Model Comparison via Bayes Factor

Published by Weisser Zwerg Blog on March 7, 2020

Especially for unsupervised learning use-cases model comparison via bayes factor helps you select the best model.

Rationale

If you have a use-case that involves supervised training then methods like cross-validation help you to decide which model works best for your data. But if you have to deal with unsupervised learning use-cases (like density estimation or similar) then a technique like comparing the bayes factor for different models may help you to select the “best” model.

While the technique is in principle simple seeing a few examples in code may help you to get started.

Notation / Level of Detail

In my opinion notation is important. My very personal, subjective feeling is that notation of probability theory is lacking^[1]. Often I only understand what the math equations want to tell me when reading the surrounding text. Good math notation would not require the surrounding text, but only the math equations.

That is why I decided to be very explicit and “slow” in my explanation of the topic below.
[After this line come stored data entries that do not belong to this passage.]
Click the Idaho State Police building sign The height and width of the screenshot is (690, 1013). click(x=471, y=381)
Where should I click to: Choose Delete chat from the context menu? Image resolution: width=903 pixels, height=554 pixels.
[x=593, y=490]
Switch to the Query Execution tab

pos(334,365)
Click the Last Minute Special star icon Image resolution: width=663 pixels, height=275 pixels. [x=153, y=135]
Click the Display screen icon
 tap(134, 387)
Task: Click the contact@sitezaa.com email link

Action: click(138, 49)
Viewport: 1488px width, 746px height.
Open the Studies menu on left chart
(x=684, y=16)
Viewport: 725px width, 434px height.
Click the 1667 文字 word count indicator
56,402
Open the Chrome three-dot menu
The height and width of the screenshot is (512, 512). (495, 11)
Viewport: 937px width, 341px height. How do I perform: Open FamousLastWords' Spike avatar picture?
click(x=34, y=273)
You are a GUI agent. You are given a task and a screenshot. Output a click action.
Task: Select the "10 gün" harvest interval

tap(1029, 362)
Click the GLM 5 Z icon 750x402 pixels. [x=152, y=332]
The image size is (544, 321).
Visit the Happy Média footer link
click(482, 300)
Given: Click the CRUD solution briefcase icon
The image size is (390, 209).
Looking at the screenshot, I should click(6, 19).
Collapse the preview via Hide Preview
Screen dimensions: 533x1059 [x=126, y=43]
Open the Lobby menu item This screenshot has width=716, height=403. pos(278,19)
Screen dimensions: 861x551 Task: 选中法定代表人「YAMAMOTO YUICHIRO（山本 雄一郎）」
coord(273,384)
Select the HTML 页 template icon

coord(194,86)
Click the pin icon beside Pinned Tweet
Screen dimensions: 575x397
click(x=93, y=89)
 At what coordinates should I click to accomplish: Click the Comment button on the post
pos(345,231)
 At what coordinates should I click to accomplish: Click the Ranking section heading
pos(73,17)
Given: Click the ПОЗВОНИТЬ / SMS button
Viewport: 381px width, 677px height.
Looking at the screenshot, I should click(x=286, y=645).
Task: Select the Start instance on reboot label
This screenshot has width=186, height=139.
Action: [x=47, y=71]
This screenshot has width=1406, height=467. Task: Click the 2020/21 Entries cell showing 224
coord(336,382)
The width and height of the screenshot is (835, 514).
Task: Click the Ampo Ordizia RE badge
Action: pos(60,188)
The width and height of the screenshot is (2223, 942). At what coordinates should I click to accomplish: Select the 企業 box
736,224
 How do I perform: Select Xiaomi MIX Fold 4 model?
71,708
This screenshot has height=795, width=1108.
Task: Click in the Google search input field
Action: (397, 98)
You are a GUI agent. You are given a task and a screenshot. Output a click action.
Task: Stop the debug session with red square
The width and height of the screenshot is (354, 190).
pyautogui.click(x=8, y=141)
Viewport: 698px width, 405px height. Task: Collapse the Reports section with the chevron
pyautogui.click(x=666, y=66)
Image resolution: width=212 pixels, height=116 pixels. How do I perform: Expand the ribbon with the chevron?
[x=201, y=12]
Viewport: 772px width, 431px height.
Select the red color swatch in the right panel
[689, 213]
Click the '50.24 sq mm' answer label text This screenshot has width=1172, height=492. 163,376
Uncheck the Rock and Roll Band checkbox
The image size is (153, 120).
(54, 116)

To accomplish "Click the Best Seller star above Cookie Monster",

Seeing code also may help a lot.

Code

You can find the associated code on github or you browse directly the model-comparison-via-bayes-factor.ipynb jupyter notebook.

Coin flip example

The first time I learned about model comparison and the bayes factor was when I read Doing Bayesian Data Analysis: A Tutorial with R, JAGS, and Stan chapter 10 “Model Comparison and Hierarchical Modeling”. Therefore, the example I’d like to start with is the example used in the book in chapter 10.2 “Two Factories of Coins” (p. 268). You can find the full details of the example in the book, but just quickly: imagine that there are two different factories of coins, the first one producing tail-biased coins and the second one producing head-biased coins. We model the tail-biased coin factory as having a tail-bias distribution $\theta\sim\mathrm{beta}(\theta\,|\,\omega_1(\kappa-2)+1,(1-\omega_1)(\kappa-2)+1)$ with $\omega_1=0.25, \kappa=12$ and then sampling from a bernoulli-distribution with $p=\theta$ . Similarly we model the head-biased coin factory via $\theta\sim\mathrm{beta}(\theta\,|\,\omega_2(\kappa-2)+1,(1-\omega_2)(\kappa-2)+1)$ with $\omega_2=0.75, \kappa=12$ . Don’t worry if you’re not fluent in math, we do the calculations below in numpy. Important is that the book solution gives us values to compare against.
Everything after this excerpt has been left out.